Cosa fare:
a – Riporta tale e quale un pezzo dell'intervista a Dolgopolov: comincia dalle parole "No, ho ancora" e fermati dopo "potevo neppure correre.".
b – Riprendi l'intervista a Dolgopolov da dove si interrompe e portala avanti.

Dal nostro inviato a Londra
Grazie per la disponibilità, Alex. Sei rimasto qui nonostante l’infortunio?
Sì, sono ancora un po’ acciaccato, quindi ho preso la decisione di non tornare in campo troppo presto. Sono rimasto qui per allenarmi.
Pensi di rimanere a Londra fino a Wimbledon?
No, ho ancora in programma di giocare a Nottingham. Partirò venerdì, fino a quel giorno sarò qui.
Te la senti di giocare quel torneo, quindi.
Vedremo. Oggi è stato il primo giorno in cui sono sceso in campo nelle ultime quattro settimane e non ho ancora iniziato a servire, perché ho avuto un problema alla schiena. Spero di riuscire a giocare qualche match almeno lì. Penso che l’erba sia la miglior superficie su cui posso tornare da un infortunio, perché i punti sono brevi: fisicamente non sono al massimo della forma, ultimamente non potevo neppure correre.
La tua carriera è costellata di questi infortuni. Pensi che siano connessi tra di loro, in qualche modo?
Non credo. Ho fatto un movimento sbagliato servendo, e quando sono atterrato ho sentito uno schiocco nella schiena. Non vedo connessioni, di solito me ne capita uno ogni anno e mi impedisce di giocare per due-tre settimane. Però sono tutti completamente diversi tra di loro.
Adesso la smettiamo di parlare di infortuni, promesso.
(Sorride.) Di certo senza di loro avreste visto un Alexander Dolgopolov diverso, migliore. L’anno scorso ho giocato le semifinali di Cincinnati e mi sono fatto male la settimana successiva, la stagione precedente ero intorno al numero 10 nella race al momento di Wimbledon e mi sono dovuto operare al ginocchio… un mese fuori, un mese per riprendere a giocare al tuo livello… però il mio corpo è fatto così. Lo prendo per quello che è.
A questo proposito: è difficile identificare il tuo gioco, fare paragoni, ma ora che sei a una certa fase della tua carriera noti una evoluzione? Un percorso?

Materiale estratto:
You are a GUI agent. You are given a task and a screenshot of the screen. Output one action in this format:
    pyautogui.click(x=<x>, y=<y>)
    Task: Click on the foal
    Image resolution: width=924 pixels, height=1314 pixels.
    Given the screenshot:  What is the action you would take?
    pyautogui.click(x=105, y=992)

Compiti svolti:
a –
No, ho ancora in programma di giocare a Nottingham. Partirò venerdì, fino a quel giorno sarò qui.
Te la senti di giocare quel torneo, quindi.
Vedremo. Oggi è stato il primo giorno in cui sono sceso in campo nelle ultime quattro settimane e non ho ancora iniziato a servire, perché ho avuto un problema alla schiena. Spero di riuscire a giocare qualche match almeno lì. Penso che l’erba sia la miglior superficie su cui posso tornare da un infortunio, perché i punti sono brevi: fisicamente non sono al massimo della forma, ultimamente non potevo neppure correre.

b –
Se guardi con attenzione puoi trovare degli indizi: dei posti mi piacciono più di altri, ho colpi migliori e meno buoni… il punto è che non ho molti colpi meno buoni, in realtà. È questo che mi ha reso imprevedibile. Non uso un solo colpo per coprire tutto il campo, ma adesso ho imparato quali colpi preferisco giocare e quali mi piacciono di meno. Col passare degli anni ogni giocatore riesce a capire come gli viene più naturale giocare, cosa fa nei momenti importanti, dove serve in quei momenti e così via.
E nel singolo incontro? Hai una strategia precisa?
Ho un piano generale, basato sul mio gioco. Se funziona, se sono aggressivo e gioco bene, non fa la minima differenza chi io abbia di fronte. Se a un certo punto non funziona e mi accorgo che non sono a mio agio, cerco di capire cosa mette a disagio l’avversario.
Quei colpi sorprendenti, che soltanto tu e pochissimi altri tennisti contemporanei giocate, quelli che fanno fare “wow” al pubblico? Nascono perché dici a te stesso: “Adesso non gioco un colpo in sicurezza, adesso lascio tutti di sasso”?
Mmh… molti di questi colpi arrivano quando sono in una posizione difficile, quindi non sto lì a pensare, ad esempio che potrei giocare un colpo più sicuro. Quando ho una palla facile per chiudere, o una palla importante, di solito cerco la soluzione più semplice. I colpi meravigliosi vengono fuori quando sono lontano dalle righe e colpisco a tutto braccio, improvvisando. (Sospira.) Non saprei dire, ma credo che in un’era tennistica differente sarebbe stato più facile per me. Le superfici erano più veloci, la palla viaggiava di più… adesso tutto gira attorno alla solidità. Per me che amo colpire vincenti non è facile.
Temo che il tempo a nostra disposizione sia agli sgoccioli, dovrò sacrificare qualcuna delle tre pagine di domande: Olimpiadi? Sì o no?
Uh, mi dispiace. No, comunque, andrò ad Atlanta e a Los Cabos. Ho sentito che c’è un qualche virus pericoloso in Brasile, preferisco non rischiare. Non vorrei aggiungere un’altra strana malattia alla lista, hai visto come è lunga. (Ride.)